**Passage to read:**

□ □ □ □ □ □ □

Authors: Marron, Alan; Cassarino, Lucie; Hatton, Jade; Curnow, Paul; Hendry, Katharine R.;

Technical note: The silicon isotopic composition of choanoflagellates: implications for a mechanistic understanding of isotopic fractionation during biosilicification

Abstract

The marine silicon cycle is intrinsically linked with carbon cycling in the oceans via biological production of silica by a wide range of organisms. The stable silicon isotopic composition (denoted by δ30Si) of siliceous microfossils extracted from sediment cores can be used as an archive of past oceanic silicon cycling. However, the silicon isotopic composition of biogenic silica has only been measured in diatoms, sponges and radiolarians, and isotopic fractionation relative to seawater is entirely unknown for many other silicifiers. Furthermore, the biochemical pathways and mechanisms that determine isotopic fractionation during biosilicification remain poorly understood. Here, we present the first measurements of the silicon isotopic fractionation during biosilicification by loricate choanoflagellates, a group of protists closely related to animals. We cultured two species of choanoflagellates, Diaphanoeca grandis and Stephanoeca diplocostata, which showed consistently greater isotopic fractionation (approximately −5 ‰ to −7 ‰) than cultured diatoms (−0.5 ‰ to −2.1 ‰). Instead, choanoflagellate silicon isotopic fractionation appears to be more similar to sponges grown under similar dissolved silica concentrations. Our results highlight that there is a taxonomic component to silicon isotope fractionation during biosilicification, possibly via a shared or related biochemical transport pathway. These findings have implications for the use of biogenic silica δ30Si produced by different silicifiers as proxies for past oceanic change.

□ □ □ □ □ □ □

**Record extracts:**
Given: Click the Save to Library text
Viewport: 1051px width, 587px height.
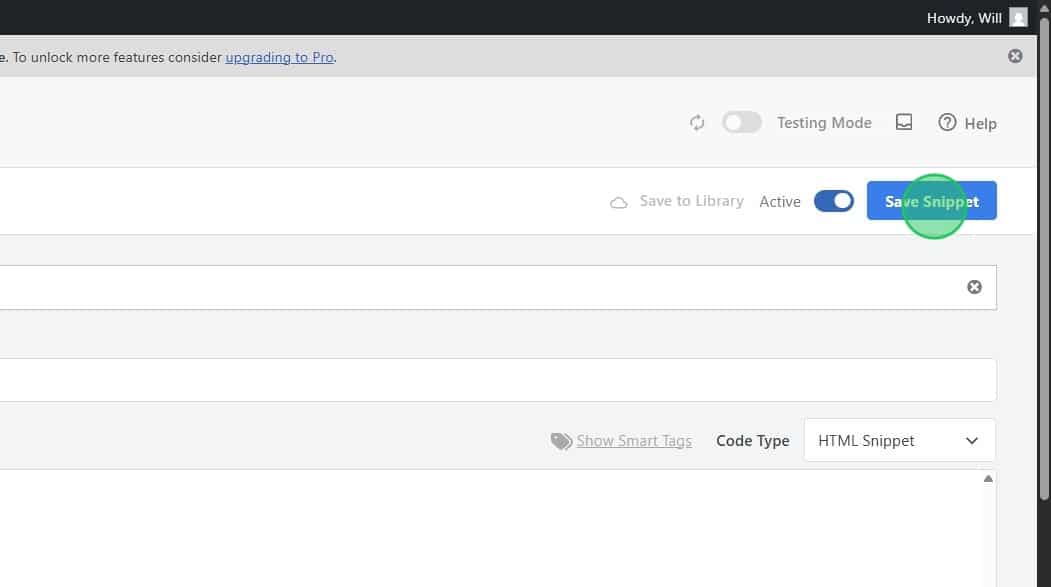Looking at the screenshot, I should (x=691, y=201).
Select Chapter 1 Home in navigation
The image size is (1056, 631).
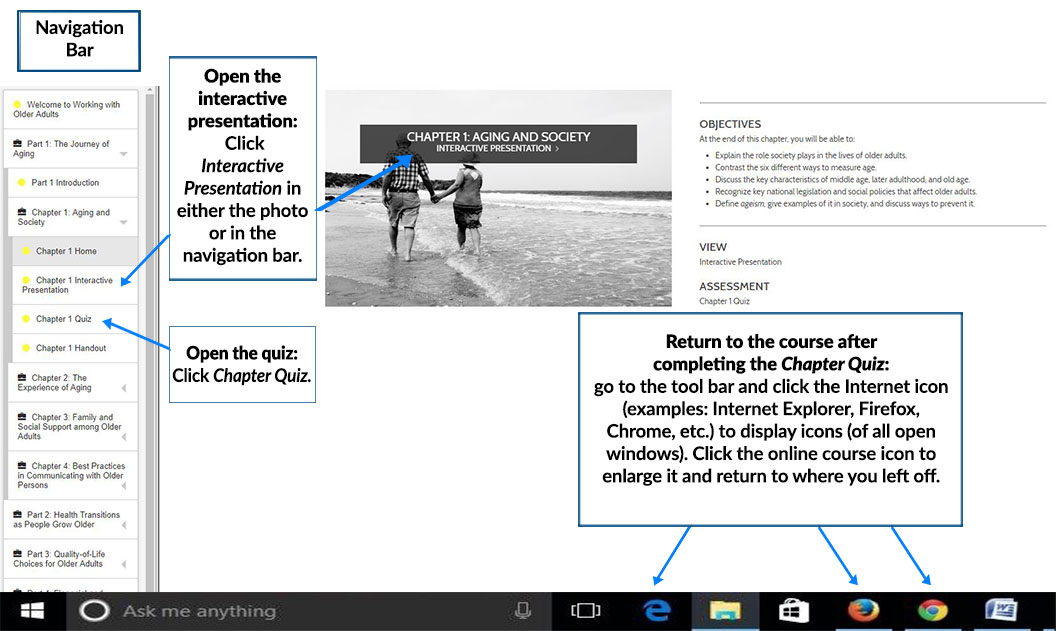(66, 251)
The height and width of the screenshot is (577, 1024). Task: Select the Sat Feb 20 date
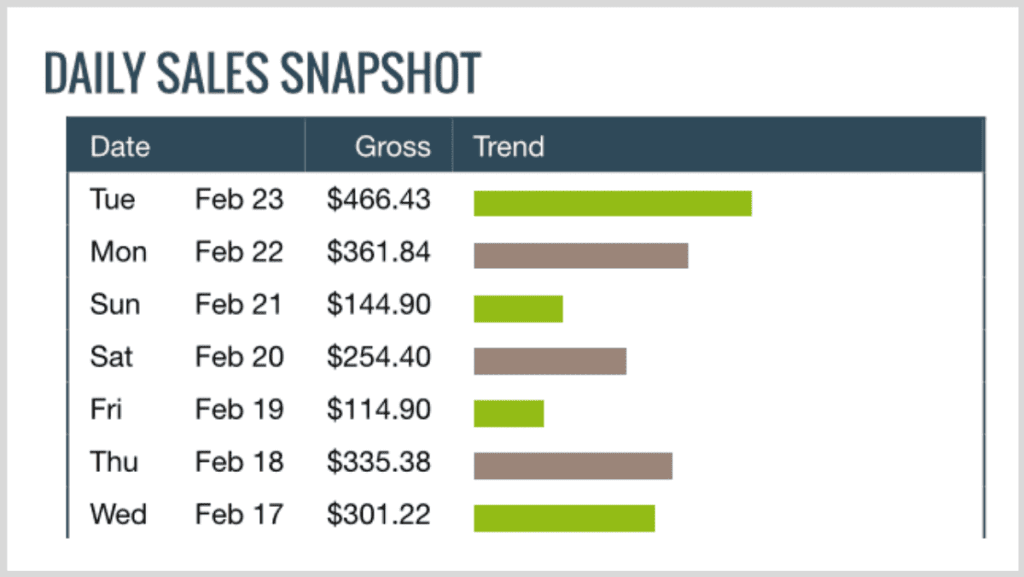(186, 357)
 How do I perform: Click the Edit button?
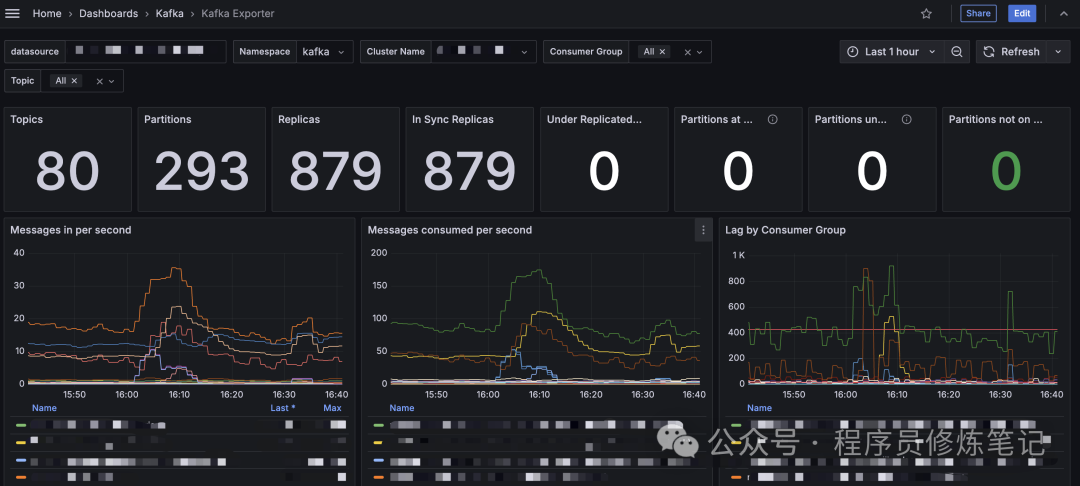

□ □ □ □ □ □ □

**Work order:**
Answer from the abstract on choanoflagellate silicon isotopes:
1. Before this study, in which three groups of organisms had the silicon isotopic composition of biogenic silica been measured?
2. Which two species of choanoflagellates were cultured?
3. What range of isotopic fractionation does the abstract give for cultured diatoms?

**Written response:**
1. Diatoms, sponges and radiolarians
2. Diaphanoeca grandis and Stephanoeca diplocostata
3. −0.5 ‰ to −2.1 ‰